Carlos Alberto Mijangos

Personal information
- Full name: Carlos Alberto Mijangos Castro
- Date of birth: 19 August 1951 (age 74)
- Place of birth: Guatemala City, Guatemala
- Position: Midfielder

Senior career*
- Years: Team / Apps / (Gls)
- 1969–1974: Juventud Retalteca
- 1974–1975: Zacapa
- 1975–1978: Platense
- 1978–1979: Chalatenango
- 1979–1982: Municipal /  / (21)
- 1982–1984: Motagua
- 1984–1986: Xelajú
- 1987–1988: Tulsa Roughnecks
- 1988–1990: Cobán Imperial

International career
- Guatemala / 5 / (?)

Managerial career
- 1998: Aurora
- 2004: Tipografía Nacional
- 2005: Chalatenango
- 2006: Deportivo San Pedro
- 2010: Atlético Balboa
- 2010: Águila
- 2012–2013: Juventud Retalteca^{[citation needed]}
- 2013: Deportivo Reu
- 2017: Chalatenango

= Carlos Alberto Mijangos =

Guatemalan footballer

Carlos Alberto Mijangos Castro (born 19 August 1951) is a Guatemalan professional former footballer and manager.

==Club career==
Nicknamed "El Comanche", Mijangos played for locals sides Juventud Retalteca, Club Xelajú MC, Deportivo Zacapa, C.S.D. Municipal and Cobán Imperial.

He also played in the 1970s in El Salvador for Platense and Chalatenango, and won promotion with the latter to the Primera División de Fútbol de El Salvador in 1979.

In Honduras he played for F.C. Motagua and in the United States for Tulsa Roughnecks.

In 1982, he almost lost a leg due to infection.

==Managerial career==
After retiring, Mijangos went into management and managed Aurora, Escuintla, Xelajú, Juventud Retalteca, Sacachispas, Coatepeque, Ayutla, C.D. Jalapa, Chimaltenango, San Marcos, Universidad, Deportivo Malacateco and Rosario.

In 2004, he was in charge of Tipografía Nacional in Guatemala's third division.

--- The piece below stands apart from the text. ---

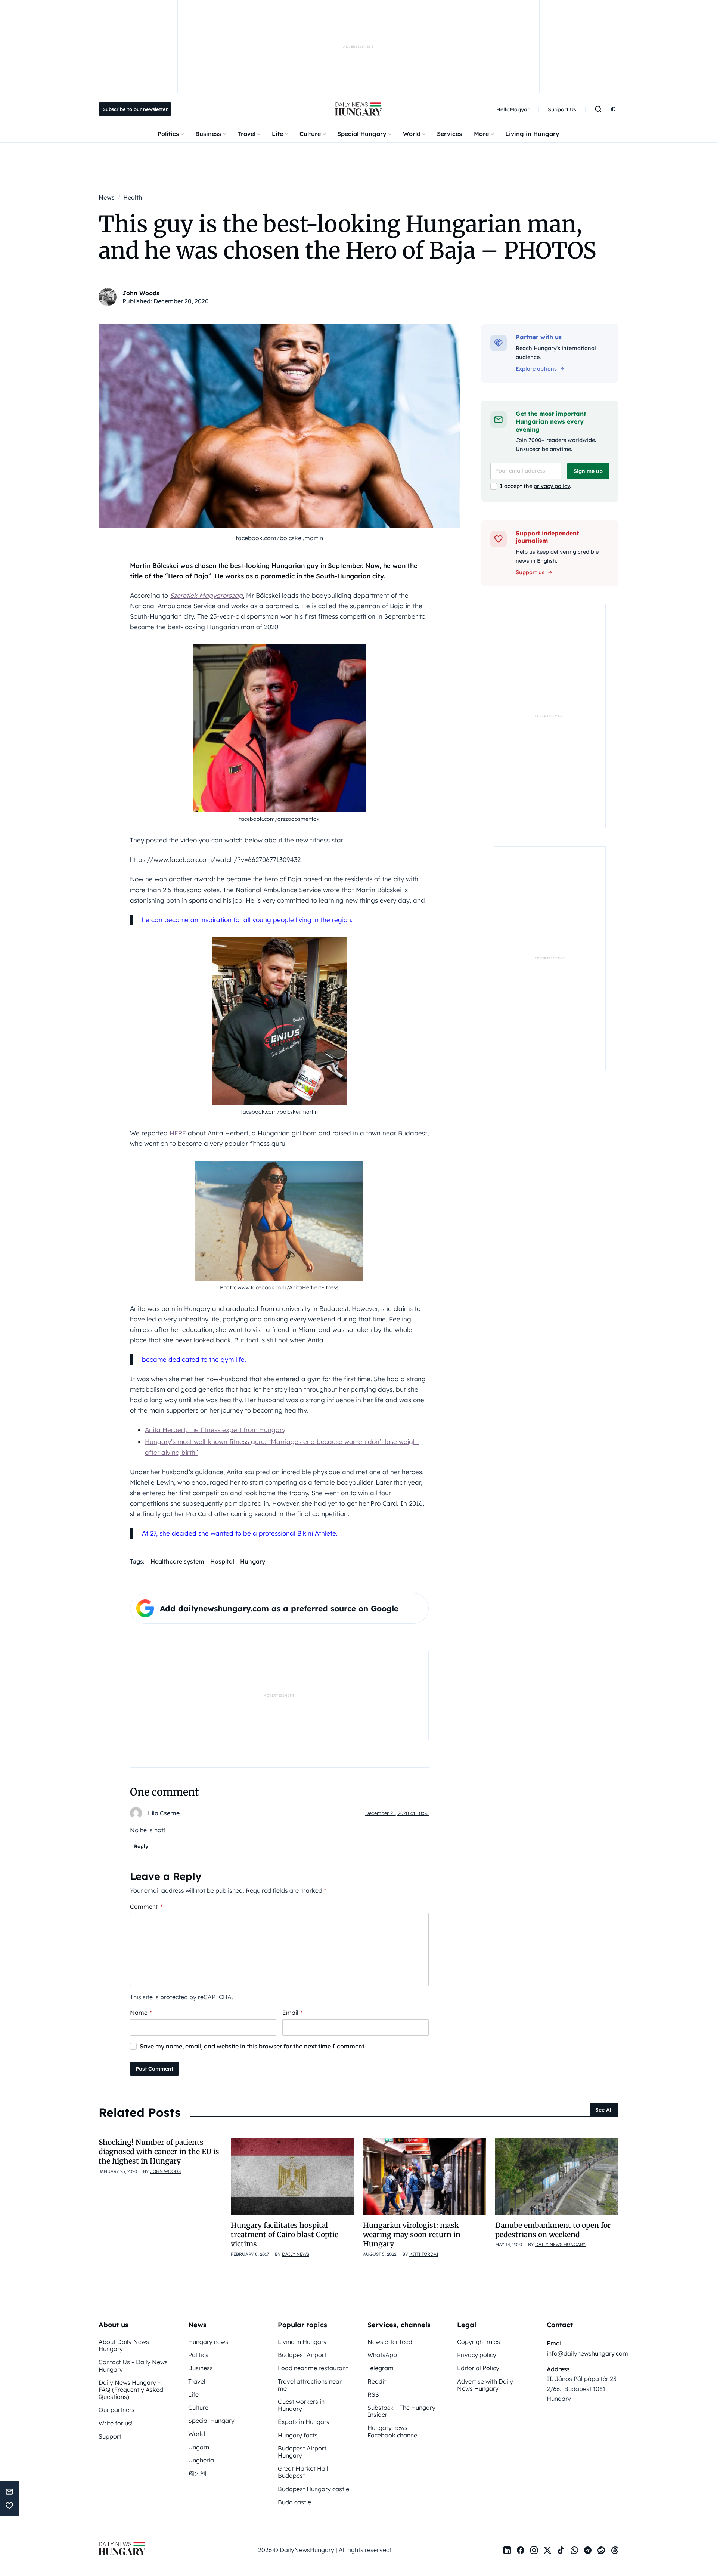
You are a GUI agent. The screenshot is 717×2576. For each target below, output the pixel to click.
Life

He then returned in 2005 to El Salvador to coach Chalatenango where he was dismissed in September 2005 and later became in charge of Guatemala Second Division side Deportivo San Pedro.

In December 2009 joined Atlético Balboa.

In 2017, he returned to Chalatenango, but, problems with the team's directive caused that Mijangos was not confirmed until 8 April.